> _SUPPLIED TEXT_:
Black churches held a leadership role in the American civil rights movement. Their history as centers of strength for the black community made them natural leaders in this moral struggle. In addition they had often served as links between the black and white worlds. Notable minister-activists of the 1950s and 1960s included Martin Luther King Jr., Ralph David Abernathy, Bernard Lee, Fred Shuttlesworth, Wyatt Tee Walker, C. T. Vivian, and Fr. Ted Hesburgh, who would later be recruited by President Johnson to help craft the legislation that would later become the 1964 Civil Rights Act. During this movement, many African American Baptists split over using black churches as political centers alongside spiritual centers; this led to the formation of the Progressive National Baptist Convention.

== Black Power movement ==

After the assassination of Dr. King in 1968, by James Earl Ray, African American Catholics began organizing en masse, beginning with the clergy that April. A Black Catholic revolution soon broke out, fostering the integration of the traditions of the larger (Protestant) Black Church into Black Catholic parishes. Soon there were organizations formed for Black religious sisters (1968), permanent deacons, seminarians, and a brand-new National Black Catholic Congress organization in 1987, reviving the late 19th-century iteration of the same. This era saw a massive increase in Black priests, and the first crop of Black bishops and archbishops.

(Source data)
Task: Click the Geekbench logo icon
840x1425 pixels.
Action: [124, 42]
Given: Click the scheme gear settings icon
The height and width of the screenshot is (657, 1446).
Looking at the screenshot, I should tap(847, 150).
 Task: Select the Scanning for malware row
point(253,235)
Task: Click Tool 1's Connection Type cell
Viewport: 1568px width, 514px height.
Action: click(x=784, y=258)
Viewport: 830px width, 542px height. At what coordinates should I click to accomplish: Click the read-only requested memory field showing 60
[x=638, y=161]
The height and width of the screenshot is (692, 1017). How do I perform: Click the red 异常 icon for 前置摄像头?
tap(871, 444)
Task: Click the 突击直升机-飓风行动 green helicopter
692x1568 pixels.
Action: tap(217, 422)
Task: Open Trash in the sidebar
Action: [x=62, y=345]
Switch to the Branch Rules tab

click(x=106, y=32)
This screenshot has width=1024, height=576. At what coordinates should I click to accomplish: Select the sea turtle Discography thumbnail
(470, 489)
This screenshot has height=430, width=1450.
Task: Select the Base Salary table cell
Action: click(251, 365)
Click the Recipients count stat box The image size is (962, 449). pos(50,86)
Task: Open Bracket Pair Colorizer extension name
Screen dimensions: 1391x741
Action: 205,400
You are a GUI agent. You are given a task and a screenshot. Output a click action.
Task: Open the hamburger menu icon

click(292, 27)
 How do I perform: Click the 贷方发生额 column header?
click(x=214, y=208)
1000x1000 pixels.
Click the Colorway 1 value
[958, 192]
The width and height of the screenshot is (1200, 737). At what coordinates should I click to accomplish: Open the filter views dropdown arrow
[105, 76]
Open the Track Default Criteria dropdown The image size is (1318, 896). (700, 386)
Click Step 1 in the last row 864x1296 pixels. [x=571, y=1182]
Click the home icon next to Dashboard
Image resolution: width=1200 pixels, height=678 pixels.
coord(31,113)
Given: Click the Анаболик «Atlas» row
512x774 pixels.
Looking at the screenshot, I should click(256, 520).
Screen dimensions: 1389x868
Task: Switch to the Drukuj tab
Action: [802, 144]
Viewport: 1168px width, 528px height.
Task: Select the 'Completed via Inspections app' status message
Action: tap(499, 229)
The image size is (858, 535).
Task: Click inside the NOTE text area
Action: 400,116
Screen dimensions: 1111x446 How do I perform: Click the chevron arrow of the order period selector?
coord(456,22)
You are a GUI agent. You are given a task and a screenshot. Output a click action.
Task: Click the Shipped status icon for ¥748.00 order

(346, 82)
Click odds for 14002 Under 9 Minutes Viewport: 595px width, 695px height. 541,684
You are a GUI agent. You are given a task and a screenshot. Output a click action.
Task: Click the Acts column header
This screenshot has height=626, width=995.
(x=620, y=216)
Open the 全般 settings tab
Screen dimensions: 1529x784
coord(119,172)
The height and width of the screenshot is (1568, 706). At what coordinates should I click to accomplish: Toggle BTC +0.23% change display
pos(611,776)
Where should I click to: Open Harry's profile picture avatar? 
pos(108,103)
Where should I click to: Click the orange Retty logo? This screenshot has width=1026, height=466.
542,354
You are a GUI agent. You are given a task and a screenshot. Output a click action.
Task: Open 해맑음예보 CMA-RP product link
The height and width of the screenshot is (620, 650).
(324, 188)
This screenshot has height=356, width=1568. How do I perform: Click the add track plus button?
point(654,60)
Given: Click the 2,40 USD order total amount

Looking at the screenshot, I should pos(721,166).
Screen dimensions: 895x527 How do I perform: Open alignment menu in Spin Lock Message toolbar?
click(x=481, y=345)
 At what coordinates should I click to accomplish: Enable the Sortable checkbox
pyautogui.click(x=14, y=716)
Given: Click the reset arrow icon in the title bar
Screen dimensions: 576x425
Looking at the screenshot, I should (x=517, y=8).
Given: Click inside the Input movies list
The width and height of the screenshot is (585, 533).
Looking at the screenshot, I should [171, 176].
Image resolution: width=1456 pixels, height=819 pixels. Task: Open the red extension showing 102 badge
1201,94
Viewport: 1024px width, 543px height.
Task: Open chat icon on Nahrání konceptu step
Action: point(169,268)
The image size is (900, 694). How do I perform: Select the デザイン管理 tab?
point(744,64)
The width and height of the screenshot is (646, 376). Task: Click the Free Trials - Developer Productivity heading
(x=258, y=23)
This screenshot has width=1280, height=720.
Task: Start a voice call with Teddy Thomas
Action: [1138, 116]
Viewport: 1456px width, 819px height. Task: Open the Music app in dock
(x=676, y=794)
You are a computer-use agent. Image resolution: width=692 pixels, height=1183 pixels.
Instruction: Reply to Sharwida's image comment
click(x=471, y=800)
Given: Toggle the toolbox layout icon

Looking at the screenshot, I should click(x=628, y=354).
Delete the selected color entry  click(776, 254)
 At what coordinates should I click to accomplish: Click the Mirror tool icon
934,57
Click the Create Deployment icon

> _QUESTIONS ON THE MATERIAL_:
#1 Transcribe part of the text on Black churches, beginning at the words "After the assassination" and stopping after the words "bishops and archbishops.".
#2 In the text on Black churches, what organization formed after many African American Baptists split over using black churches as political centers?
#3 Take the text on Black churches further, picking up after its final sentence.

> _RESULTS BY TASK_:
#1
After the assassination of Dr. King in 1968, by James Earl Ray, African American Catholics began organizing en masse, beginning with the clergy that April. A Black Catholic revolution soon broke out, fostering the integration of the traditions of the larger (Protestant) Black Church into Black Catholic parishes. Soon there were organizations formed for Black religious sisters (1968), permanent deacons, seminarians, and a brand-new National Black Catholic Congress organization in 1987, reviving the late 19th-century iteration of the same. This era saw a massive increase in Black priests, and the first crop of Black bishops and archbishops.

#2 The Progressive National Baptist Convention.

#3
Black Catholics are still in a relatively small number in the United States. The first black American cardinal Wilton Gregory, the archbishop of Washington D.C., attained the cardinal position in 2020. Being a Black Catholic provides a different experience compared to being a Black Protestant. Black protestants are not a minority in the black community. 68% of black protestants claim that they worship with other Black church attendees compared to the just 25% of Black Catholics who report that worship with other black church attendees.